■ **PROBLEM**
Below is a set of records. Repeat all of them exactly.

--------

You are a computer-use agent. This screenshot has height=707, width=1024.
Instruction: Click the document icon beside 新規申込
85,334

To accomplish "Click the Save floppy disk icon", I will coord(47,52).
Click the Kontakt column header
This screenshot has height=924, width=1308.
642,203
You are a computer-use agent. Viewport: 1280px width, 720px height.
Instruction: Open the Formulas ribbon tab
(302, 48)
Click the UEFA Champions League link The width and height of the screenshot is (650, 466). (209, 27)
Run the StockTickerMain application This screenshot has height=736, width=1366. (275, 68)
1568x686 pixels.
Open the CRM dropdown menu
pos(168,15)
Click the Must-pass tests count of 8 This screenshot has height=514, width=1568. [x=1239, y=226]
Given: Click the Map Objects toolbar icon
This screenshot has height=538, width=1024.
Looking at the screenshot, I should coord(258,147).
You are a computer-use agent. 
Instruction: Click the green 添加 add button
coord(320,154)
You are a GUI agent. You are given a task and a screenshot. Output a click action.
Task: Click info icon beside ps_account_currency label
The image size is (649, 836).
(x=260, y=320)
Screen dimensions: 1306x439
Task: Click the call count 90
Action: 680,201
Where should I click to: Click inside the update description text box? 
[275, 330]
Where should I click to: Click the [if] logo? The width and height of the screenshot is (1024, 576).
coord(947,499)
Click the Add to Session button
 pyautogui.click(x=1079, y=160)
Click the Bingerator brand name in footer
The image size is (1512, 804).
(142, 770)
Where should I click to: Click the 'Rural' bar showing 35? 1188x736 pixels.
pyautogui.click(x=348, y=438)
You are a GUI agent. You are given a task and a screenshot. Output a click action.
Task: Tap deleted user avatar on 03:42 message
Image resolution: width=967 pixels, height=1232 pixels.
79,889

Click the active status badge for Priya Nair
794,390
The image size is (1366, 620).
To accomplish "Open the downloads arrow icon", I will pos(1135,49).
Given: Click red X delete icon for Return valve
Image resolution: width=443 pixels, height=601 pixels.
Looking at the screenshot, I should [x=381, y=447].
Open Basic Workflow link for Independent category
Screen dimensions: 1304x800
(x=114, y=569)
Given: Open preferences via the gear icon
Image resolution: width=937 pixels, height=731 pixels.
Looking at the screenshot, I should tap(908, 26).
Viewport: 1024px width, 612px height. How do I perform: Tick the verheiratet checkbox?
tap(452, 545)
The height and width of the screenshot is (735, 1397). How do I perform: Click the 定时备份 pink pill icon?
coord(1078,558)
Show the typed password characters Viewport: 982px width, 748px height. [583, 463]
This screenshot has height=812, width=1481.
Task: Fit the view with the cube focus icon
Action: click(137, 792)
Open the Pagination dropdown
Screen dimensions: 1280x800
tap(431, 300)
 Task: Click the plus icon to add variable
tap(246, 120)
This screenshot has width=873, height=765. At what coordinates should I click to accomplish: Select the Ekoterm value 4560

--------

■ **ANSWER AREA**
You are a computer-use agent. This screenshot has height=707, width=1024.
Instruction: Click the document icon beside 新規申込
85,334

To accomplish "Click the Save floppy disk icon", I will coord(47,52).
Click the Kontakt column header
This screenshot has height=924, width=1308.
642,203
You are a computer-use agent. Viewport: 1280px width, 720px height.
Instruction: Open the Formulas ribbon tab
(302, 48)
Click the UEFA Champions League link The width and height of the screenshot is (650, 466). (209, 27)
Run the StockTickerMain application This screenshot has height=736, width=1366. (275, 68)
1568x686 pixels.
Open the CRM dropdown menu
pos(168,15)
Click the Must-pass tests count of 8 This screenshot has height=514, width=1568. [x=1239, y=226]
Given: Click the Map Objects toolbar icon
This screenshot has height=538, width=1024.
Looking at the screenshot, I should coord(258,147).
You are a computer-use agent. 
Instruction: Click the green 添加 add button
coord(320,154)
You are a GUI agent. You are given a task and a screenshot. Output a click action.
Task: Click info icon beside ps_account_currency label
The image size is (649, 836).
(x=260, y=320)
Screen dimensions: 1306x439
Task: Click the call count 90
Action: 680,201
Where should I click to: Click inside the update description text box? 
[275, 330]
Where should I click to: Click the [if] logo? The width and height of the screenshot is (1024, 576).
coord(947,499)
Click the Add to Session button
 pyautogui.click(x=1079, y=160)
Click the Bingerator brand name in footer
The image size is (1512, 804).
(142, 770)
Where should I click to: Click the 'Rural' bar showing 35? 1188x736 pixels.
pyautogui.click(x=348, y=438)
You are a GUI agent. You are given a task and a screenshot. Output a click action.
Task: Tap deleted user avatar on 03:42 message
Image resolution: width=967 pixels, height=1232 pixels.
79,889

Click the active status badge for Priya Nair
794,390
The image size is (1366, 620).
To accomplish "Open the downloads arrow icon", I will pos(1135,49).
Given: Click red X delete icon for Return valve
Image resolution: width=443 pixels, height=601 pixels.
Looking at the screenshot, I should [x=381, y=447].
Open Basic Workflow link for Independent category
Screen dimensions: 1304x800
(x=114, y=569)
Given: Open preferences via the gear icon
Image resolution: width=937 pixels, height=731 pixels.
Looking at the screenshot, I should tap(908, 26).
Viewport: 1024px width, 612px height. How do I perform: Tick the verheiratet checkbox?
tap(452, 545)
The height and width of the screenshot is (735, 1397). How do I perform: Click the 定时备份 pink pill icon?
coord(1078,558)
Show the typed password characters Viewport: 982px width, 748px height. [583, 463]
This screenshot has height=812, width=1481.
Task: Fit the view with the cube focus icon
Action: click(137, 792)
Open the Pagination dropdown
Screen dimensions: 1280x800
tap(431, 300)
 Task: Click the plus icon to add variable
tap(246, 120)
This screenshot has width=873, height=765. At what coordinates should I click to accomplish: Select the Ekoterm value 4560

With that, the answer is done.